> _Your assignment_: The whole listing, from first line to last: copy it exactly.

[[ Input data, beginning ]]

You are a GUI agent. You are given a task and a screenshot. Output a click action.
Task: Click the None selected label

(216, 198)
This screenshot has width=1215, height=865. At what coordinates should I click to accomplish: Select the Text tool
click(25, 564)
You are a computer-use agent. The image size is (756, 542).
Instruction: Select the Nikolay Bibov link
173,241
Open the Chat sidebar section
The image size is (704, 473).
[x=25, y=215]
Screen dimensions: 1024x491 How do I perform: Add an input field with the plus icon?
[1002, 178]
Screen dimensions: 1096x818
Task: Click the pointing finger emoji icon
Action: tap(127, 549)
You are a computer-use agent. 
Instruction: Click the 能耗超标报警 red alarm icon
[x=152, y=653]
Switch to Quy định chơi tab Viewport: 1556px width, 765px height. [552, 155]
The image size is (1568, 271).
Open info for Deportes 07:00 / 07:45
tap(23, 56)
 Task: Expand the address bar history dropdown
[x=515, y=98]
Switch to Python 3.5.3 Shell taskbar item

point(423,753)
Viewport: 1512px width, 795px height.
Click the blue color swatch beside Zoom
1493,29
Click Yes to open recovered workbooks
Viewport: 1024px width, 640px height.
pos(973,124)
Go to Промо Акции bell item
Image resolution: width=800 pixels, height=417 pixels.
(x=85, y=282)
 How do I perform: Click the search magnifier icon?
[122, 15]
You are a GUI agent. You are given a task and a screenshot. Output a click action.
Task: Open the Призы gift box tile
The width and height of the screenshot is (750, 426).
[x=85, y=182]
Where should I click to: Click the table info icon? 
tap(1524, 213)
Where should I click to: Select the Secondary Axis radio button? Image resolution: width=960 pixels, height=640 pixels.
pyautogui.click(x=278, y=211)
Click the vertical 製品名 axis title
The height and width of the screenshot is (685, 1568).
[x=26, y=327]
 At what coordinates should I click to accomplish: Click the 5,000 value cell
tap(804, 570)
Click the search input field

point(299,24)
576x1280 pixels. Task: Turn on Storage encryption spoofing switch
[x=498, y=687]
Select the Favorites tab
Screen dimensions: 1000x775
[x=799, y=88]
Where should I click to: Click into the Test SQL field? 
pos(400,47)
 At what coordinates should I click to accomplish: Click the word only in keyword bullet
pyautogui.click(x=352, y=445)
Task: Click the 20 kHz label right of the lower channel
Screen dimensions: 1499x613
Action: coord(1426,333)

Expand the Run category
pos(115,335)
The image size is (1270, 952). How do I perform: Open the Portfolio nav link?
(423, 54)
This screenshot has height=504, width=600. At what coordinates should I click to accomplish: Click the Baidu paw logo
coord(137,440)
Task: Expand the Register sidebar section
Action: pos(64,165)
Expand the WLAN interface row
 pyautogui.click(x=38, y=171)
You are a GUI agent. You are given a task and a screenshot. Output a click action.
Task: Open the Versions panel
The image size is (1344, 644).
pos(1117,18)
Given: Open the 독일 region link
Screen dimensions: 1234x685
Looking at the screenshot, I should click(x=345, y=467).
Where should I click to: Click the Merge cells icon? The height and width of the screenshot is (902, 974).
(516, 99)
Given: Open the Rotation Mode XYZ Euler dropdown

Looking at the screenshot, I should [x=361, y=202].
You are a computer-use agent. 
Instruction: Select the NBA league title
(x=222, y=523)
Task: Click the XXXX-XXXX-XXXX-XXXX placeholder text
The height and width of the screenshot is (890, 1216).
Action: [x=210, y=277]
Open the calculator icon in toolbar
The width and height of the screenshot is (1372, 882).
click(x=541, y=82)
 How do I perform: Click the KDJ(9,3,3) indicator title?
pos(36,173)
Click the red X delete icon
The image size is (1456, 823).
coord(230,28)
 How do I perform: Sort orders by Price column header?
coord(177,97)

[[ Input data, end ]]

> _Output below_:
You are a GUI agent. You are given a task and a screenshot. Output a click action.
Task: Click the None selected label

(216, 198)
This screenshot has width=1215, height=865. At what coordinates should I click to accomplish: Select the Text tool
click(25, 564)
You are a computer-use agent. The image size is (756, 542).
Instruction: Select the Nikolay Bibov link
173,241
Open the Chat sidebar section
The image size is (704, 473).
[x=25, y=215]
Screen dimensions: 1024x491 How do I perform: Add an input field with the plus icon?
[1002, 178]
Screen dimensions: 1096x818
Task: Click the pointing finger emoji icon
Action: tap(127, 549)
You are a computer-use agent. 
Instruction: Click the 能耗超标报警 red alarm icon
[x=152, y=653]
Switch to Quy định chơi tab Viewport: 1556px width, 765px height. [552, 155]
The image size is (1568, 271).
Open info for Deportes 07:00 / 07:45
tap(23, 56)
 Task: Expand the address bar history dropdown
[x=515, y=98]
Switch to Python 3.5.3 Shell taskbar item

point(423,753)
Viewport: 1512px width, 795px height.
Click the blue color swatch beside Zoom
1493,29
Click Yes to open recovered workbooks
Viewport: 1024px width, 640px height.
pos(973,124)
Go to Промо Акции bell item
Image resolution: width=800 pixels, height=417 pixels.
(x=85, y=282)
 How do I perform: Click the search magnifier icon?
[122, 15]
You are a GUI agent. You are given a task and a screenshot. Output a click action.
Task: Open the Призы gift box tile
The width and height of the screenshot is (750, 426).
[x=85, y=182]
Where should I click to: Click the table info icon? 
tap(1524, 213)
Where should I click to: Select the Secondary Axis radio button? Image resolution: width=960 pixels, height=640 pixels.
pyautogui.click(x=278, y=211)
Click the vertical 製品名 axis title
The height and width of the screenshot is (685, 1568).
[x=26, y=327]
 At what coordinates should I click to accomplish: Click the 5,000 value cell
tap(804, 570)
Click the search input field

point(299,24)
576x1280 pixels. Task: Turn on Storage encryption spoofing switch
[x=498, y=687]
Select the Favorites tab
Screen dimensions: 1000x775
[x=799, y=88]
Where should I click to: Click into the Test SQL field? 
pos(400,47)
 At what coordinates should I click to accomplish: Click the word only in keyword bullet
pyautogui.click(x=352, y=445)
Task: Click the 20 kHz label right of the lower channel
Screen dimensions: 1499x613
Action: coord(1426,333)

Expand the Run category
pos(115,335)
The image size is (1270, 952). How do I perform: Open the Portfolio nav link?
(423, 54)
This screenshot has height=504, width=600. At what coordinates should I click to accomplish: Click the Baidu paw logo
coord(137,440)
Task: Expand the Register sidebar section
Action: pos(64,165)
Expand the WLAN interface row
 pyautogui.click(x=38, y=171)
You are a GUI agent. You are given a task and a screenshot. Output a click action.
Task: Open the Versions panel
The image size is (1344, 644).
pos(1117,18)
Given: Open the 독일 region link
Screen dimensions: 1234x685
Looking at the screenshot, I should click(x=345, y=467).
Where should I click to: Click the Merge cells icon? The height and width of the screenshot is (902, 974).
(516, 99)
Given: Open the Rotation Mode XYZ Euler dropdown

Looking at the screenshot, I should [x=361, y=202].
You are a computer-use agent. 
Instruction: Select the NBA league title
(x=222, y=523)
Task: Click the XXXX-XXXX-XXXX-XXXX placeholder text
The height and width of the screenshot is (890, 1216).
Action: [x=210, y=277]
Open the calculator icon in toolbar
The width and height of the screenshot is (1372, 882).
click(x=541, y=82)
 How do I perform: Click the KDJ(9,3,3) indicator title?
pos(36,173)
Click the red X delete icon
The image size is (1456, 823).
coord(230,28)
 How do I perform: Sort orders by Price column header?
coord(177,97)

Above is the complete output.